— Article —

# Furries in Illinois



## Syrus_Draco (Feb 27, 2007)

Hey there. Though I live in CA I do have a good fur friend in Illinois that is looking to get to meet a few good furs and faces around the area. Can anyone point me to a few good IL fur groups and such? Would be much appreciated thanks.

[And sorry if this is in the wrong section.]


----------



## ArrowTibbs (Feb 27, 2007)

Afraid I can't help you with groups, but I'm in Illinois. Between college and home I'm slightly south and central respectively.

I'm going to bet right now you friend is from Chicago or that area


----------



## nobuyuki (Feb 27, 2007)

I wonder why said friend doesn't just.... you know..... introduce themselves?  Cause we don't want a dubious mystery now do we 8)

*doesn't know anyone except arrow and nrr who live in illinois but there's probably a gazillion if we have a con here*


----------



## Syrus_Draco (Feb 27, 2007)

nobuyuki said:
			
		

> I wonder why said friend doesn't just.... you know..... introduce themselves?  Cause we don't want a dubious mystery now do we 8)
> 
> *doesn't know anyone except arrow and nrr who live in illinois but there's probably a gazillion if we have a con here*



Well he is a bit of a shy fox and all. I told him I would help him find a few furs in his neck of the woods to help get the ball rolling and all. He's a real nice guy, just needs a little push and what not ;p


----------



## Selunca (Mar 17, 2007)

I'm not in illinoise, I'm in Iowa, Cedar Rapids. Four hours away from the Illinoise border.


----------



## KoreyFox (Mar 20, 2007)

Hey, I live in Illinois. I'm a Navy fox, so I live on base and shit. You guys can AIM me at Kormeister17 on AIM if ya want, I'm pretty active in the furry community here so we might have met. Oh yea, you guys should look up Lake Area Furry Friends, or LAFF if you want to meet furs around here. We have events and stuff where you can meet other furs IRL. http://laff.tixen.net/index.php/Main_Page


----------



## phoxxz (Mar 20, 2007)

I'm in Illinois :] north of chicago. in the burbs


----------



## Kyoujin (Mar 29, 2007)

Well, I was going to mention LAFF but someone beat me too it. I haven't been to a LAFF bowling meet for awhile, but if they're still going on.. I recommend it.  Lyenuv and I live in Indiana, right near the border of IL.. kinda near Champaign. But definatately tell your friend to check out LAFF.


----------



## Arsonos (May 21, 2007)

********


----------



## meerkatmandude (Jul 22, 2019)

Hi, from Chicago, IL far South Suburbs of Cook County. I'm new here just passing by to say hi.


----------



## Furlover95 (Aug 8, 2019)

— Dataset —
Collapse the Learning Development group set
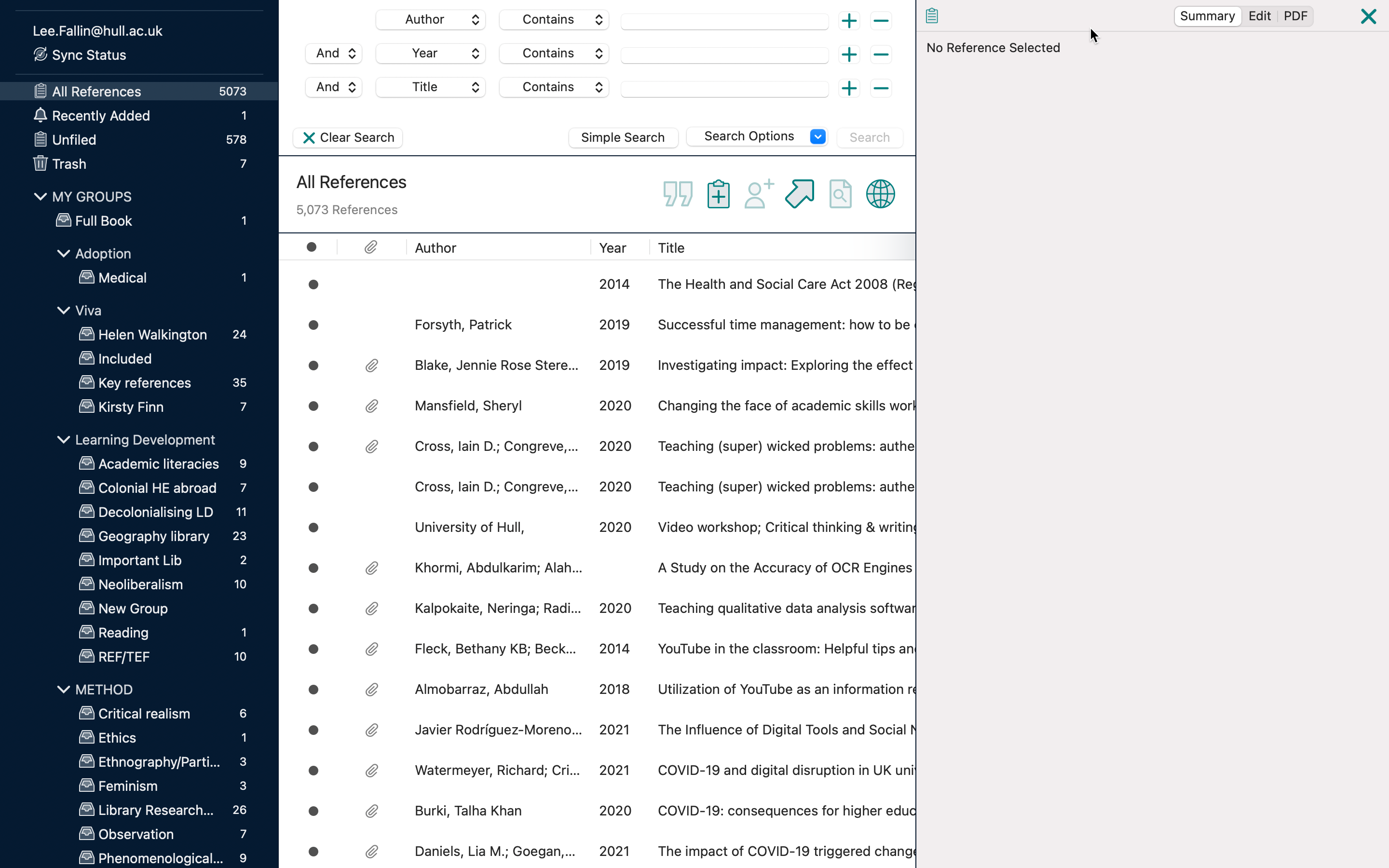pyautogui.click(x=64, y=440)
...
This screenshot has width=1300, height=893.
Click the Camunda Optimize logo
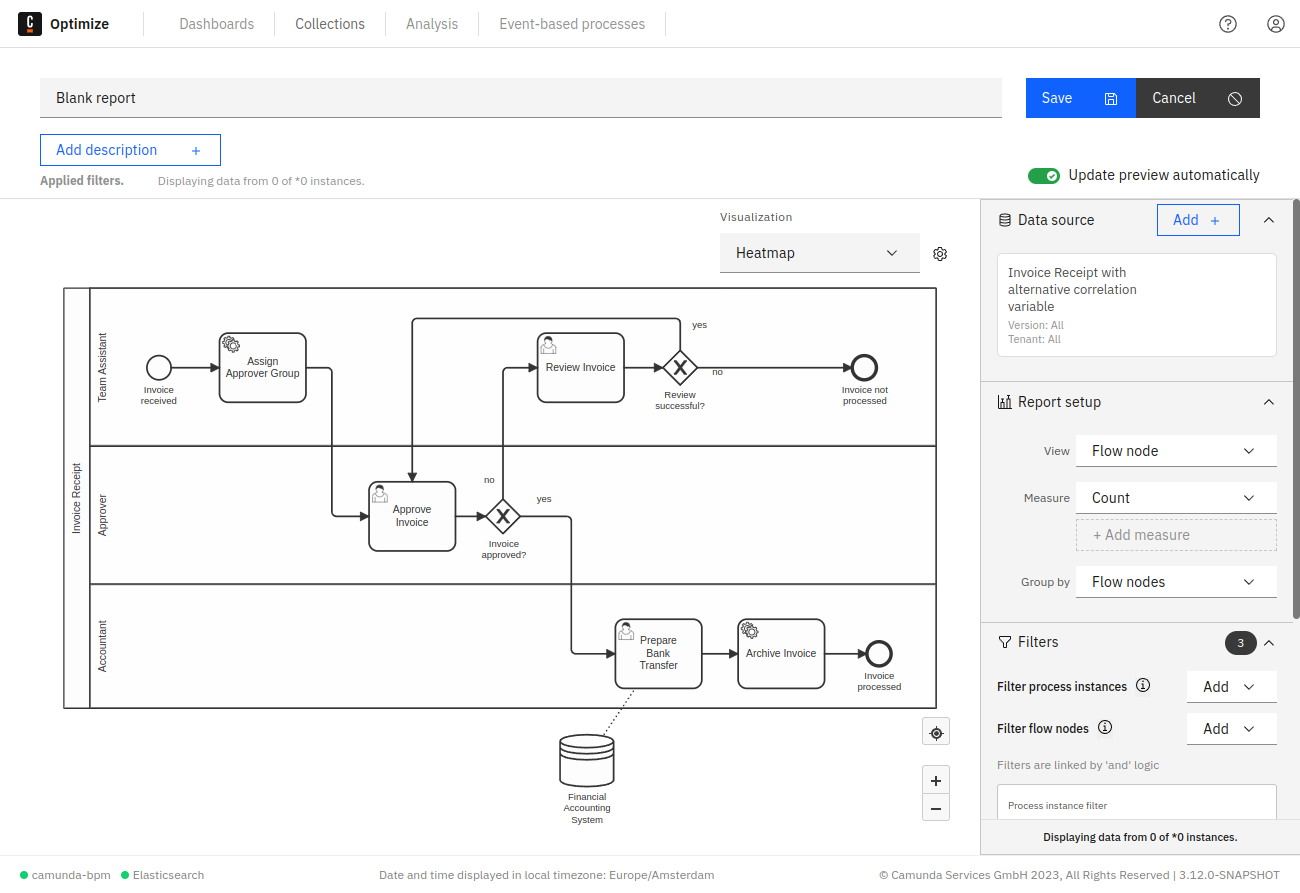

— Instructions to follow —
Continue the forum thread about furries in Illinois, starting right after its last line.

— Reply —
meerkatmandude said:


> Hi, from Chicago, IL far South Suburbs of Cook County. I'm new here just passing by to say hi.


Same, Oak Forest here


----------



## Foxy Emy (Aug 14, 2019)

phoxxz said:


> I'm in Illinois :] north of chicago. in the burbs



Northwest 'burbs for me! But I work in the city. Living the commuter dream.

I hate how long the train ride takes, but it beats driving in traffic any day.


----------



## Leadhoof (Aug 14, 2019)

Another NW suburb dweller here.


----------



## R-Grenn (Aug 28, 2019)

Southeast suburbs here.... barely. Seriously, I can walk out the back yard and be in Indiana


----------



## Radiance (Aug 28, 2019)

Brand new to the community, working on my first suit now.  Live south of Chicago.  Hoping to have my suit done in a couple months.  Where about is your friend?


----------



## Deleted member 112695 (Sep 16, 2019)

phoxxz said:


> I'm in Illinois :] north of chicago. in the burbs


I live in a suburb 30 minutes west of Chicago


----------



## driftingdragon (Sep 26, 2019)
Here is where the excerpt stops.